◆ **What you need to do**:
Convert the lines between the one containing "Given: Click the Paystubs document icon" and the one containing "will [x=170, y=215].", inclusive, into a JSON list of strings with one string per line. Skip any blank lines.

Lines for locating words and elements
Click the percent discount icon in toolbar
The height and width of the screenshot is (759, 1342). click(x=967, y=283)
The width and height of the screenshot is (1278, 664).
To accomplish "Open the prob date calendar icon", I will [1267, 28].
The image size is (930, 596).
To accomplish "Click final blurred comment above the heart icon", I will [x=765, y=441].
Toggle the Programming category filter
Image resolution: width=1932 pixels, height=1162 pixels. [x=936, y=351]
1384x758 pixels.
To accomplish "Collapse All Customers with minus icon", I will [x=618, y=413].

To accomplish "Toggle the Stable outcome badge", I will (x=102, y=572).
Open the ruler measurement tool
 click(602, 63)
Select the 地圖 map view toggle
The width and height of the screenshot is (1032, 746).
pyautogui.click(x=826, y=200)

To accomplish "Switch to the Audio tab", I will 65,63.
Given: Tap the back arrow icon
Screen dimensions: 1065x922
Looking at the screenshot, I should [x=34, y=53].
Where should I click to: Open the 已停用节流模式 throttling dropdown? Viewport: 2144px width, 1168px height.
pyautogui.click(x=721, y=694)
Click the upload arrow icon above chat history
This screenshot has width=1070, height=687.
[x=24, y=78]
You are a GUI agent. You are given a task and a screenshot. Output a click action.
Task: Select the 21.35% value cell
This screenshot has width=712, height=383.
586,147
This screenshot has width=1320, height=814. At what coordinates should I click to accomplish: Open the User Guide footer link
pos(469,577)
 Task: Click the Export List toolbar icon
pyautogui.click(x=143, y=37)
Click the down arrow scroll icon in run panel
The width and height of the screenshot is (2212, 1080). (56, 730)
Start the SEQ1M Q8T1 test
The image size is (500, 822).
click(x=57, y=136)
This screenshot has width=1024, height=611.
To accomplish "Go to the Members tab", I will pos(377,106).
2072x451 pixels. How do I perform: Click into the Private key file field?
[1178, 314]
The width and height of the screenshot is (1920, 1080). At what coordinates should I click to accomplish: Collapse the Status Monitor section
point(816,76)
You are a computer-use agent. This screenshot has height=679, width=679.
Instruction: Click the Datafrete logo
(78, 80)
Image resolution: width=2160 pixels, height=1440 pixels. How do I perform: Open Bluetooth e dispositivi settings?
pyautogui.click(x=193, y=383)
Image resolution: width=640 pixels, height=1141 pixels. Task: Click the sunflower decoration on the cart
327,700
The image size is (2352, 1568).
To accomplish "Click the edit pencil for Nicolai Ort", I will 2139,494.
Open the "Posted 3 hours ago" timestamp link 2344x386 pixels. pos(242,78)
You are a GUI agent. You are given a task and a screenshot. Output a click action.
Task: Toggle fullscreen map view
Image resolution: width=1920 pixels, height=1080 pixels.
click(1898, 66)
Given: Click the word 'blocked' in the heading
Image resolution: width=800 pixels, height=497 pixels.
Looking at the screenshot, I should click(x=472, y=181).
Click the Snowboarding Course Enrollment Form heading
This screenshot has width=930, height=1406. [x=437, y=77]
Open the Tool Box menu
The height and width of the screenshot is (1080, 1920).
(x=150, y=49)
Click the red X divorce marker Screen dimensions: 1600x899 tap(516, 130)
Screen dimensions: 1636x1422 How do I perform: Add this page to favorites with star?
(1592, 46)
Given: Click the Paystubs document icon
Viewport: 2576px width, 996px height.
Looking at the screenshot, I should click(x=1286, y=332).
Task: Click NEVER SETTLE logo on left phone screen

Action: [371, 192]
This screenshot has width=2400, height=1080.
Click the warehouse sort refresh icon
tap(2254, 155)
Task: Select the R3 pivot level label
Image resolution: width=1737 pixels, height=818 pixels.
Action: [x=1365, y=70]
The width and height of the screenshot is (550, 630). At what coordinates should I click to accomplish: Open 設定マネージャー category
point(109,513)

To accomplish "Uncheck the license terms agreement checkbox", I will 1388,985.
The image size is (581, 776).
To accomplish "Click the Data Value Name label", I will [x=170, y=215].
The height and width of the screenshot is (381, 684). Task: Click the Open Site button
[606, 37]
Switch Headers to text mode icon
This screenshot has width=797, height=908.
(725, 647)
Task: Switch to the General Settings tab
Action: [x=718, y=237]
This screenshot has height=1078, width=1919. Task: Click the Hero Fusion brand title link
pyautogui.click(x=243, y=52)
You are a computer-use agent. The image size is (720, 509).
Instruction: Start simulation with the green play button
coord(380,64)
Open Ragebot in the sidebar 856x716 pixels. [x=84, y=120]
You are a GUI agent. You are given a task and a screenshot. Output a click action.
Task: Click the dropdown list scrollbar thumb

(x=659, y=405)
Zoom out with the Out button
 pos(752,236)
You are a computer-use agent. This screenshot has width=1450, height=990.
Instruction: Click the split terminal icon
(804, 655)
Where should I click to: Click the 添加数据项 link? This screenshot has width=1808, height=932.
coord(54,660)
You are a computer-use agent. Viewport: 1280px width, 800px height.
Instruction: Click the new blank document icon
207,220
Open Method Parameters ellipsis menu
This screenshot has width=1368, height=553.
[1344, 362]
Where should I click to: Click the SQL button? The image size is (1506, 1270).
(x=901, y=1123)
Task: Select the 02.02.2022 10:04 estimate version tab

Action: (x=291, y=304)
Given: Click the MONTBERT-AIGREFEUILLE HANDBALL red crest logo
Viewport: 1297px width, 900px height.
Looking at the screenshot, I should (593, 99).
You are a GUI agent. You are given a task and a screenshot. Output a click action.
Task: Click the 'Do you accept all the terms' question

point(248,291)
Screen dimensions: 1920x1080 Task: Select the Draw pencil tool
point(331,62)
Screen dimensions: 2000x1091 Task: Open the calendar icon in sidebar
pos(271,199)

◆ **Answer in full**:
[
  "Given: Click the Paystubs document icon",
  "Viewport: 2576px width, 996px height.",
  "Looking at the screenshot, I should click(x=1286, y=332).",
  "Task: Click NEVER SETTLE logo on left phone screen",
  "Action: [371, 192]",
  "This screenshot has width=2400, height=1080.",
  "Click the warehouse sort refresh icon",
  "tap(2254, 155)",
  "Task: Select the R3 pivot level label",
  "Image resolution: width=1737 pixels, height=818 pixels.",
  "Action: [x=1365, y=70]",
  "The width and height of the screenshot is (550, 630). At what coordinates should I click to accomplish: Open 設定マネージャー category",
  "point(109,513)",
  "To accomplish \"Uncheck the license terms agreement checkbox\", I will 1388,985.",
  "The image size is (581, 776).",
  "To accomplish \"Click the Data Value Name label\", I will [x=170, y=215]."
]